TEXTE PROPOSÉ —
Leur donnant gain de cause, la cour d’appel de Montpellier annula l’acte de notoriété dressé par le juge au motif que ce dernier s’était « contenté de reprendre exactement les termes de l’article 311-1 du Code civil sans mentionner la teneur de la déclaration des trois témoins, et donc sans faire état de faits concrets et précis révélant le lien de filiation entre [sa fille prétendue] et [et le défunt] contrairement aux dispositions des articles 317 et 71 du Code civil ».
Les magistrats du Quai de l’Horloge devaient donc se prononcer, en l’absence de disposition légale expresse sur ce point, sur la teneur exacte de l’acte de notoriété constatant la possession d’état.

CONSIGNES DE L'EXERCICE —
[a] Pouvez-vous réécrire plus brièvement le paragraphe du texte proposé qui commence par « Leur donnant gain de cause », en gardant ses faits essentiels ?
[b] Recopiez à l'identique les lignes des données fournies, en commençant par celle qui contient « Viewport: 1123px width, 816px » et en terminant par celle qui contient « click(23, 773) ».

DONNÉES FOURNIES —
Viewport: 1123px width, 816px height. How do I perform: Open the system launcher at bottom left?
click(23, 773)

...

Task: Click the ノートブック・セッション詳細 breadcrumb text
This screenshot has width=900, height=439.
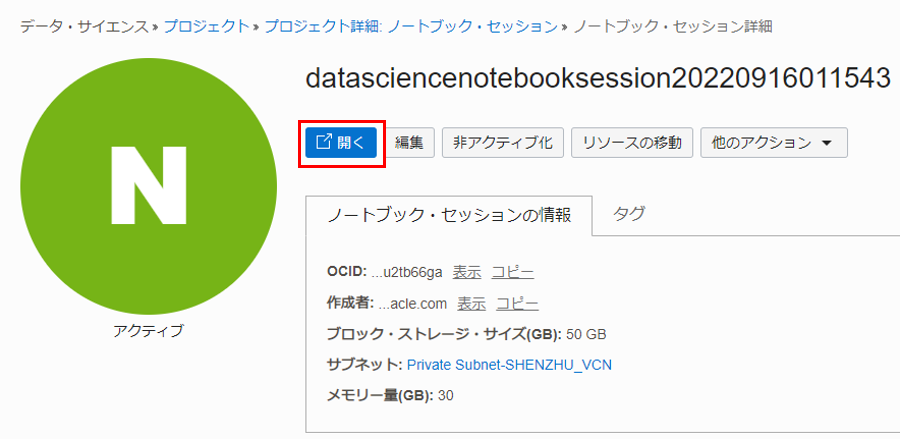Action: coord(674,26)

RÉPONSES DANS L'ORDRE —
[a] La cour d'appel de Montpellier a annulé l'acte de notoriété dressé par le juge. Elle lui reprochait d'avoir simplement repris les termes de l'article 311-1 du Code civil. Le juge n'avait ni mentionné la teneur de la déclaration des trois témoins, ni fait état de faits concrets et précis révélant le lien de filiation entre la fille prétendue et le défunt. La cour y voyait une méconnaissance des articles 317 et 71 du Code civil.

[b]
Viewport: 1123px width, 816px height. How do I perform: Open the system launcher at bottom left?
click(23, 773)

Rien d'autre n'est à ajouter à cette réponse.